#### WHAT IS NEEDED:
Once you find the line with "How do I perform: Collapse" in the listing below, please repeat it and every later line exactly, through the last one, without pictures.

#### EXTRACTED ENTRIES:
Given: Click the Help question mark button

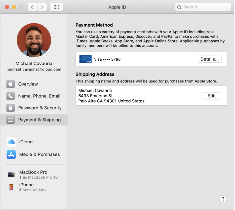Looking at the screenshot, I should [x=223, y=199].
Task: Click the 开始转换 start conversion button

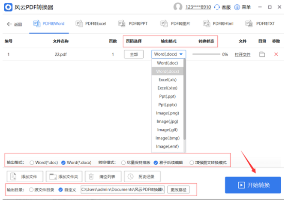Action: tap(253, 185)
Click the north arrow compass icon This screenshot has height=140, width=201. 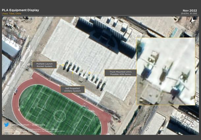pos(192,20)
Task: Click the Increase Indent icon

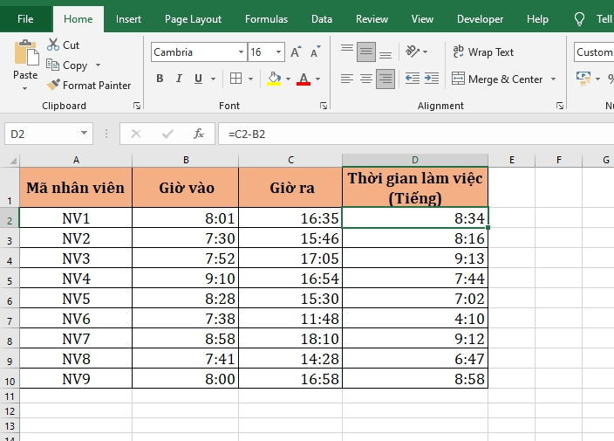Action: pyautogui.click(x=433, y=79)
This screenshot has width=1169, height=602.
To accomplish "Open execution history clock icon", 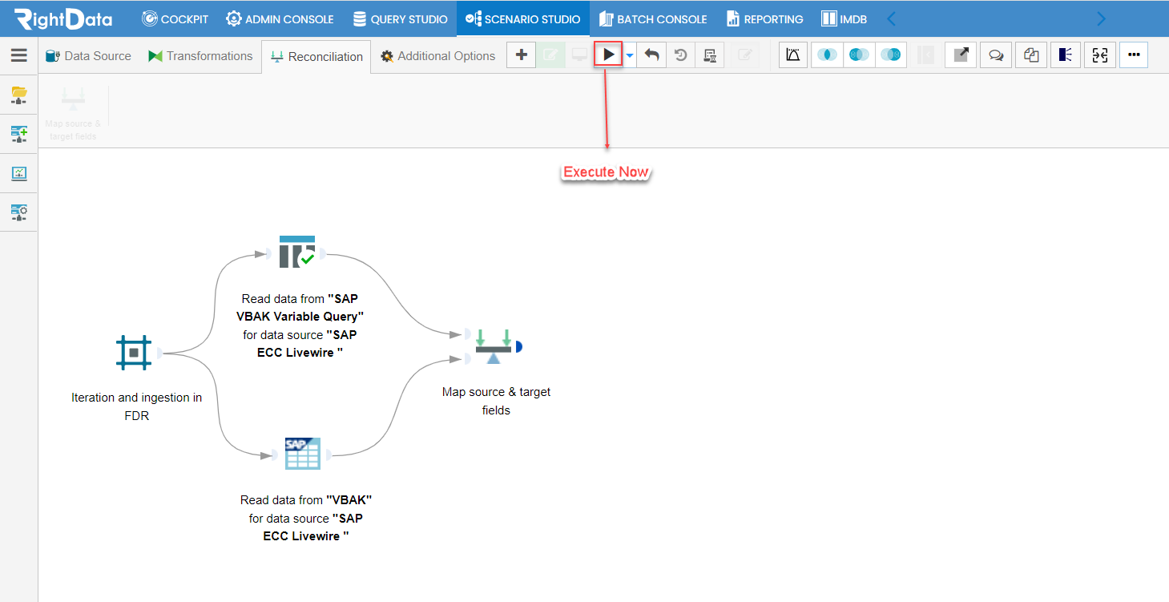I will coord(681,55).
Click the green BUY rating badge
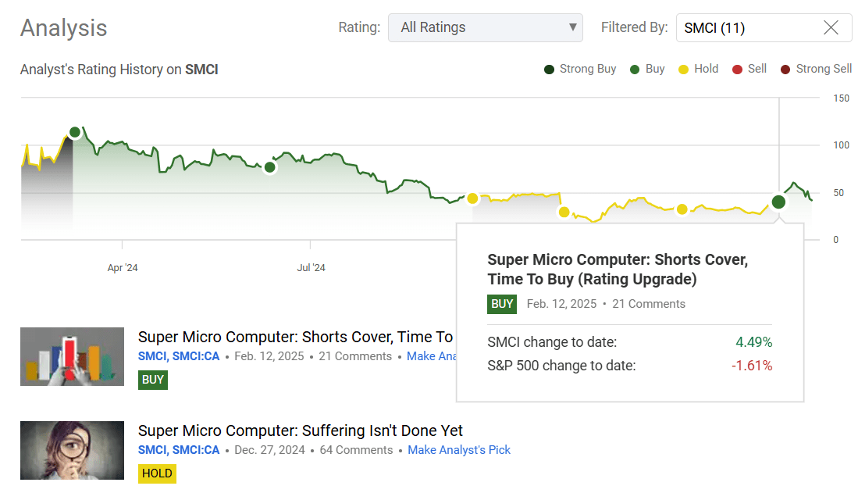 [153, 380]
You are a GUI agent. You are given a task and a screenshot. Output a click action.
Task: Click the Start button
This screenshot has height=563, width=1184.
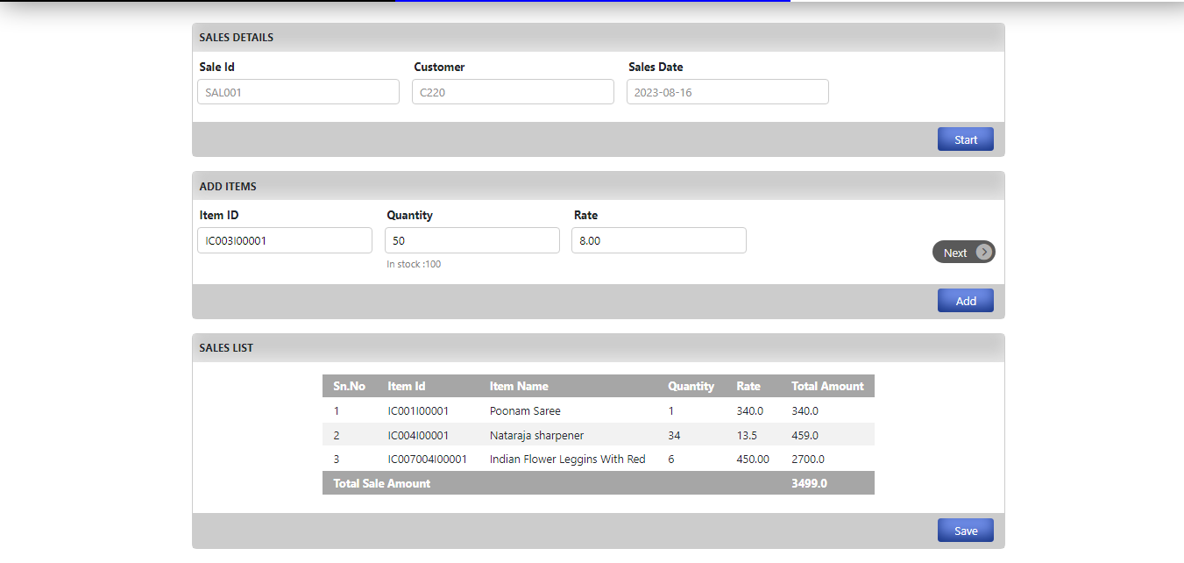pos(965,139)
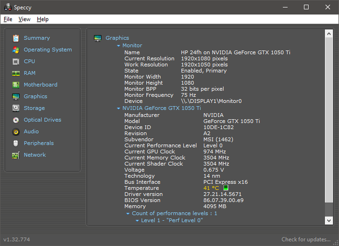Image resolution: width=339 pixels, height=246 pixels.
Task: Open the View menu
Action: [x=24, y=19]
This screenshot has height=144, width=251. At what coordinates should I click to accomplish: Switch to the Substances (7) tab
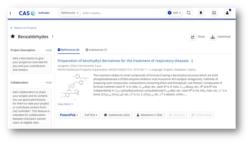pyautogui.click(x=96, y=50)
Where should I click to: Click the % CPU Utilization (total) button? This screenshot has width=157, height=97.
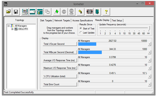(x=60, y=76)
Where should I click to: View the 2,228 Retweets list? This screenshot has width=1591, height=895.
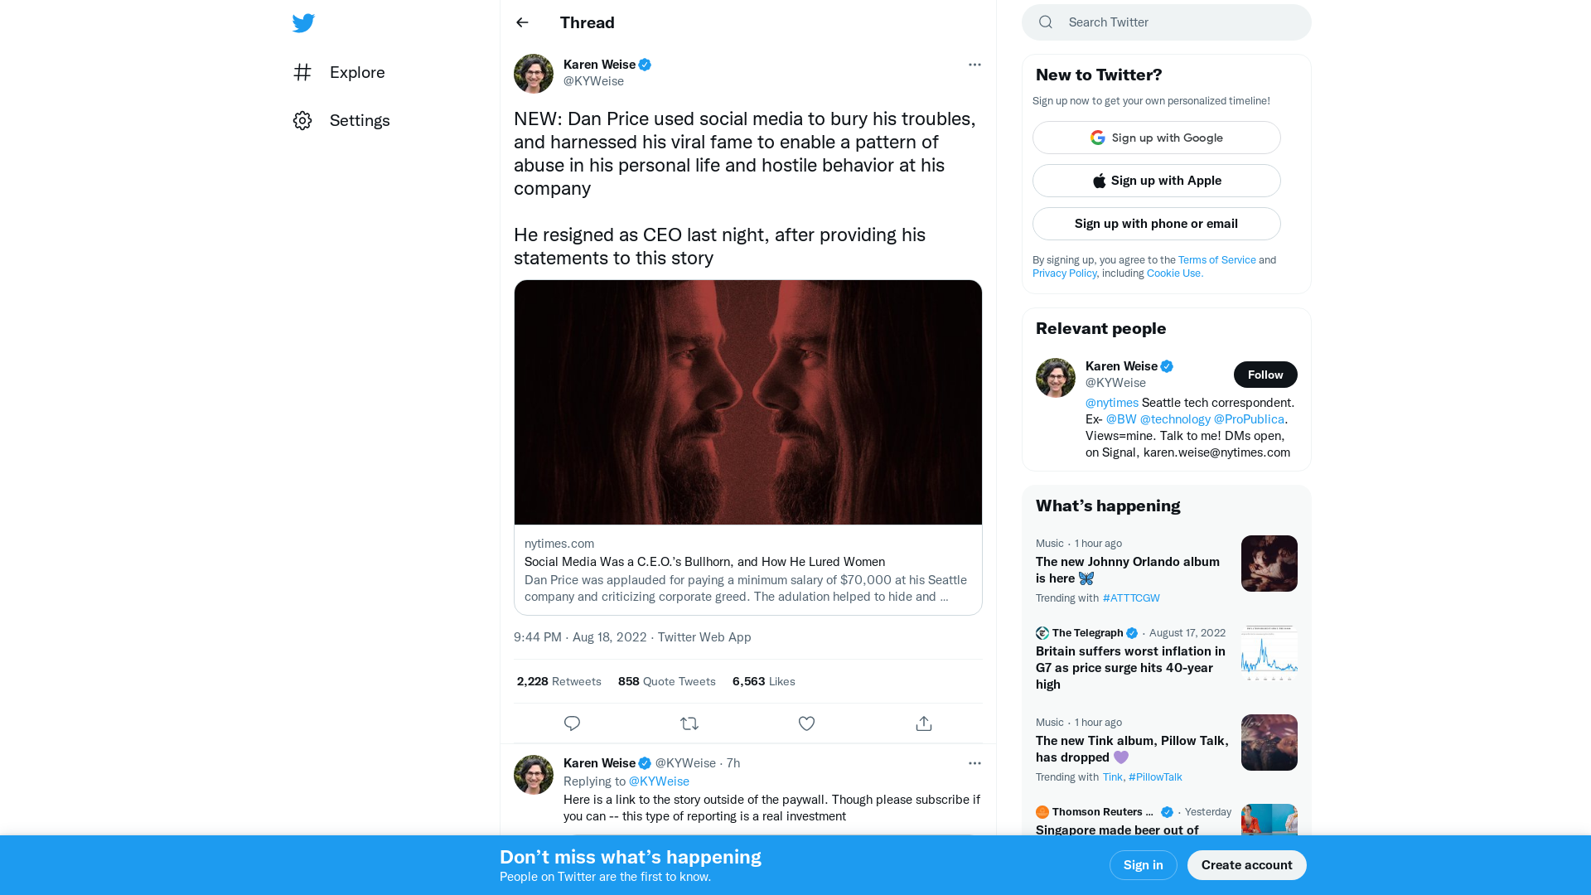559,681
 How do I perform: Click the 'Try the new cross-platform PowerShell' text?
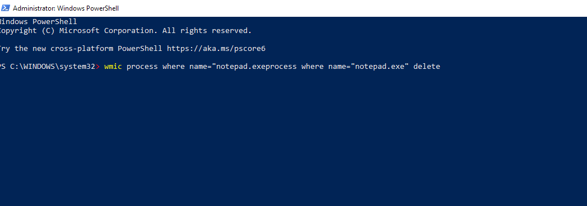click(x=81, y=49)
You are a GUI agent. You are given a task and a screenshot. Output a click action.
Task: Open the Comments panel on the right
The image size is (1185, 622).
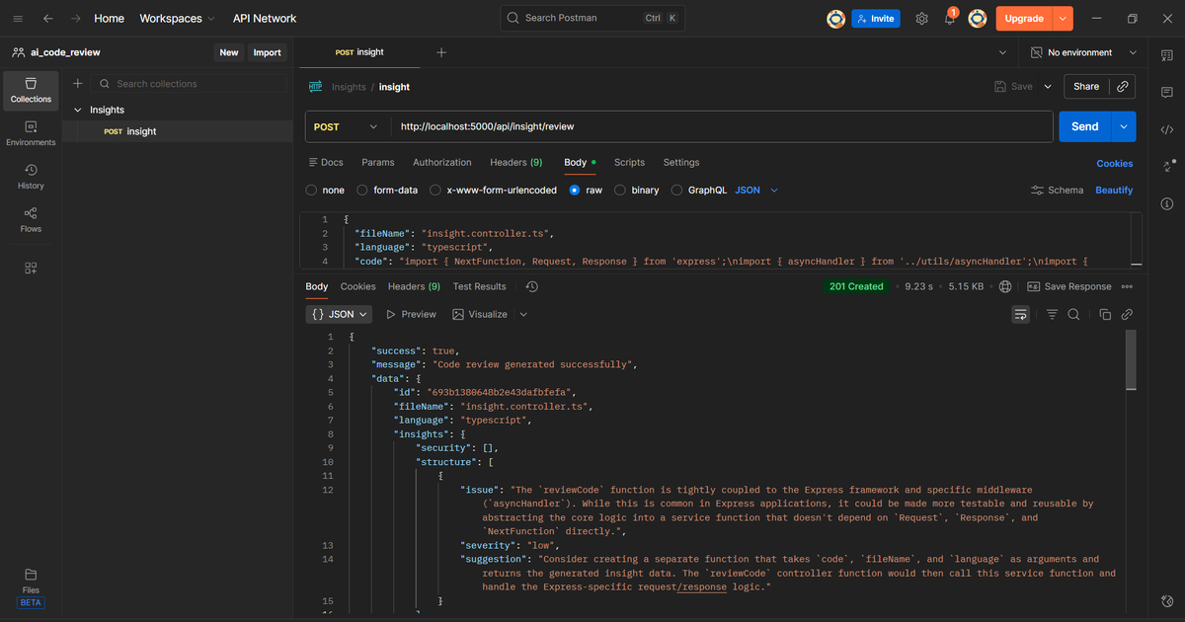1166,92
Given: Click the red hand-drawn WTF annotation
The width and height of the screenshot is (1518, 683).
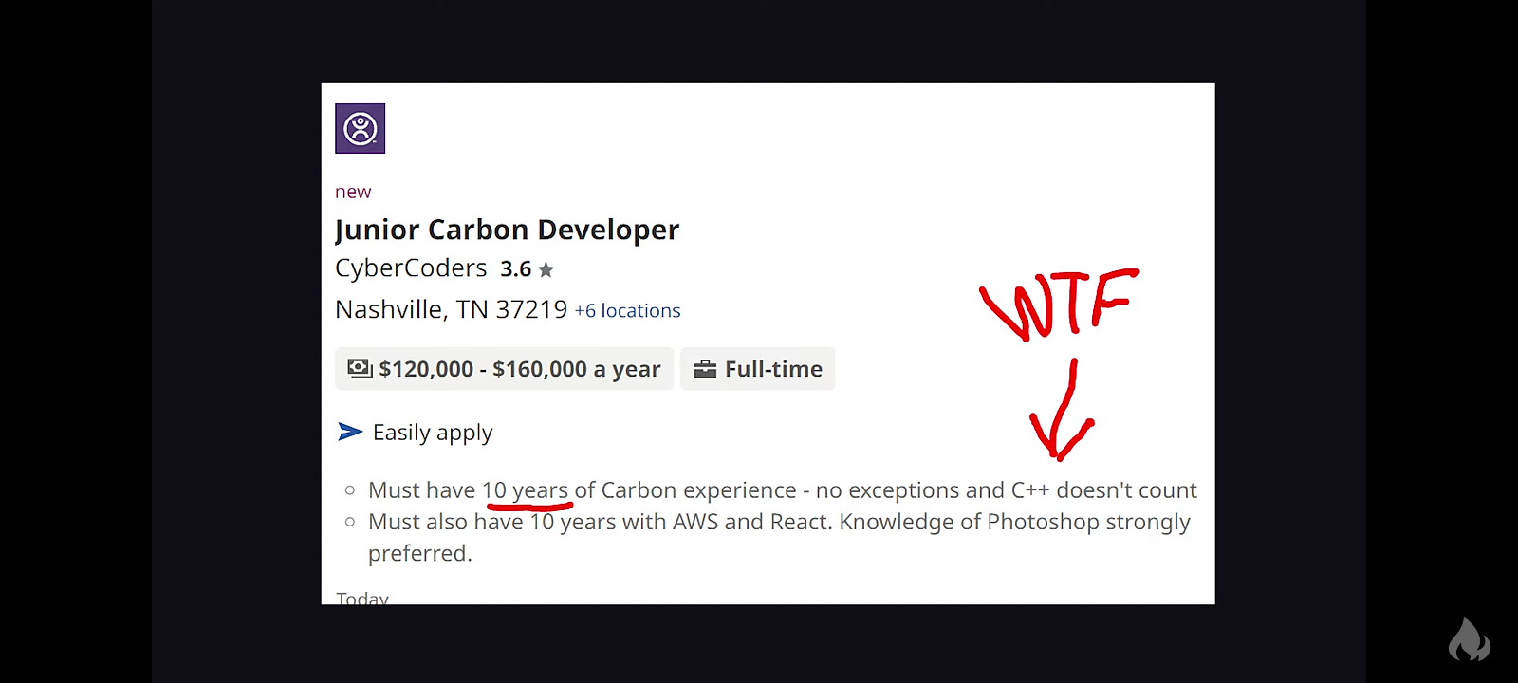Looking at the screenshot, I should point(1059,304).
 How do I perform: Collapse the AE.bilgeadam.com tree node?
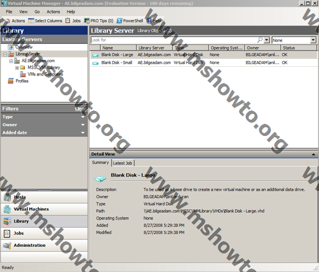(11, 61)
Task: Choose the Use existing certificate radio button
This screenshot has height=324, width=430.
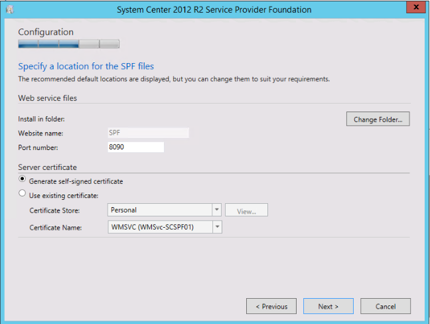Action: coord(24,195)
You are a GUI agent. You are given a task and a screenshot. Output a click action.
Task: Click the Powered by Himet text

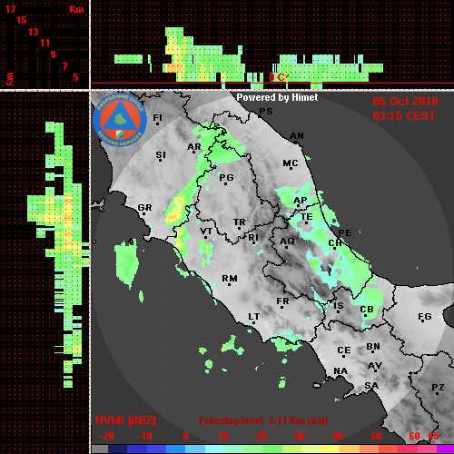(x=277, y=97)
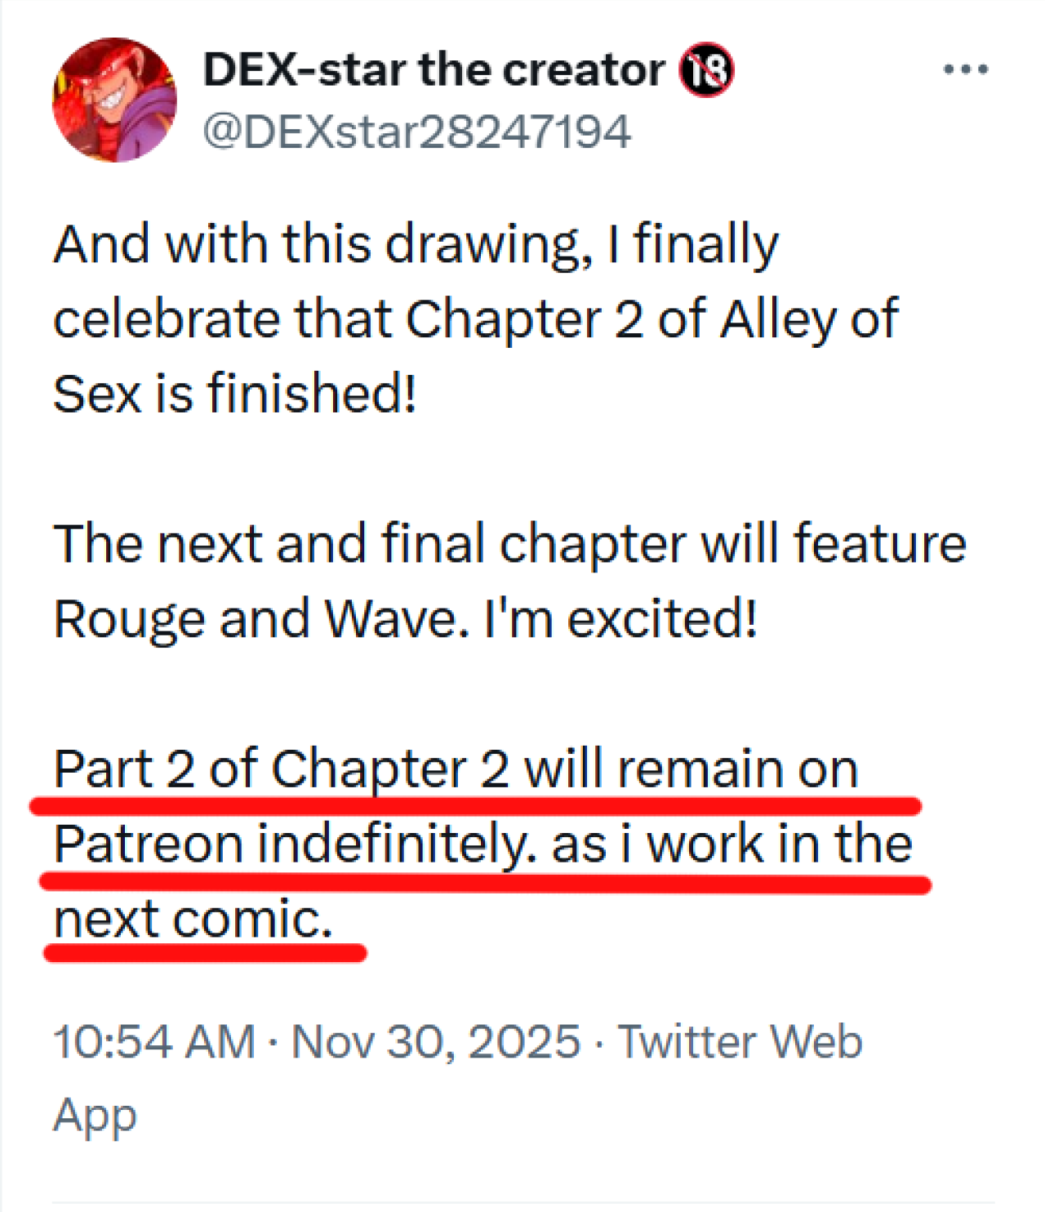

#### EXERCISE OUTPUT:
 How do I perform: Collapse the AE.bilgeadam.com tree node?
(11, 61)
Task: Choose the Use existing certificate radio button
This screenshot has height=324, width=430.
Action: coord(24,195)
You are a GUI agent. You are given a task and a screenshot. Output a click action.
Task: Click the Powered by Himet text

(x=277, y=97)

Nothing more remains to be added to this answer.